This is a question-by-proxy for a colleague from computer science. I'm sure many people here are already aware that convex decomposition forms an important sub-field of both computational geometry and vision (in the CS sense). The prototypical problem in this field is as follows:
Consider a nice compact, connected set $B \subset \mathbb{R}^n$ with non-zero volume (this set is typically a polyhedron). Find a minimal collection of closed convex subsets $C_j \subset B$ such that the union of $C_j$'s equals $B$, and all pairwise intersections $C_i \cap C_j$ for $i \neq j$ have zero volume.
A lot of work has gone into this, presumably because convex objects are considered simpler to analyze than arbitrary compact blobs. I'm no expert in the field, but I believe it is quite standard: algorithms have been implemented in CGAL, based on Chazelle's pioneering work.
A lot of the theory breaks down almost immediately if one starts to step away from polyhedra. My question here can be best explained with this picture:
Note that there is no convex decomposition for the square minus disc on the left. So,
Which compact sets with non-zero volume are definable as finite unions and intersections of convex sets and their complements?

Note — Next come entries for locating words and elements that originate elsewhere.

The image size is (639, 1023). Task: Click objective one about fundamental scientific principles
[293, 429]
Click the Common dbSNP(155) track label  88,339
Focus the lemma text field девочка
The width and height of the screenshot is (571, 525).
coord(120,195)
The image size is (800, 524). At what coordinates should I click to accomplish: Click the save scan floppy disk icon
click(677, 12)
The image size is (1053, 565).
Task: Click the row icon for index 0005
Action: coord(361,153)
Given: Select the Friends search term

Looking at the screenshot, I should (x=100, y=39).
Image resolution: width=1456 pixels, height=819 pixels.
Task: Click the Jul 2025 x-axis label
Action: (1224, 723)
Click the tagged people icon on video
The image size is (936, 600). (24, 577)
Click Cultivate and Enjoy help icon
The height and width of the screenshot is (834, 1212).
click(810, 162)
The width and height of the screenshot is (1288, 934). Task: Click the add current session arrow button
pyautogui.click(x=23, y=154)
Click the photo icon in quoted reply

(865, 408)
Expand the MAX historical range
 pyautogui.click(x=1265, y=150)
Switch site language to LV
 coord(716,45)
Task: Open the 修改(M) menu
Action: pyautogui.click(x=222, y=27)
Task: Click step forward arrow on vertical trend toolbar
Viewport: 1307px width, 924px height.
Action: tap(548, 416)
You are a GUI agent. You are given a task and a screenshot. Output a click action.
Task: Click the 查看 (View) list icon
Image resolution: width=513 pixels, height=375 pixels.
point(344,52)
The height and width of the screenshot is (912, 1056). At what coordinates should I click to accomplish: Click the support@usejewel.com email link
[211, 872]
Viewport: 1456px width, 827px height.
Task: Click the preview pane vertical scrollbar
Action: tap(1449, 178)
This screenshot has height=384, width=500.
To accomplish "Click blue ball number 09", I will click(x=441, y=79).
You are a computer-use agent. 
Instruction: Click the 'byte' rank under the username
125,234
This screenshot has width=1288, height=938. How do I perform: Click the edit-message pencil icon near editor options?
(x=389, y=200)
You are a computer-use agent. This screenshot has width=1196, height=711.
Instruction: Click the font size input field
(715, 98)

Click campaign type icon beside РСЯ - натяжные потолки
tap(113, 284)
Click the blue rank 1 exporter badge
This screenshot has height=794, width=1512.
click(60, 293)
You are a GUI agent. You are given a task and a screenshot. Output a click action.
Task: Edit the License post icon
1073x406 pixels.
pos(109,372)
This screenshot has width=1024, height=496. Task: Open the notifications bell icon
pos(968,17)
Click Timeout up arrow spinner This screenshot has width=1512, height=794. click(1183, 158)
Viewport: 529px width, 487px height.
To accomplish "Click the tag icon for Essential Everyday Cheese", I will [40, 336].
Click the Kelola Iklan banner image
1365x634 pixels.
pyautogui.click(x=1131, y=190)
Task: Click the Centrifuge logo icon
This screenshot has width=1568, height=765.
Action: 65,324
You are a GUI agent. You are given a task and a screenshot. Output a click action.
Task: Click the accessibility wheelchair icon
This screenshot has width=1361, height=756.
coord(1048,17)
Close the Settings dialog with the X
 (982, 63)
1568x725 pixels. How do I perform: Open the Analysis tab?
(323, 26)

And of course, the natural follow-up: if we allow countable rather than finite unions and intersections and restrict our domain to some compact, convex subset of $\mathbb{R}^n$, then the definable sets naturally generate a sigma algebra.
Is this convex sigma algebra the same as the traditional one with open sets as a basis?
On one hand, every open ball is a countable union of closed convex subsets. But what about the other direction?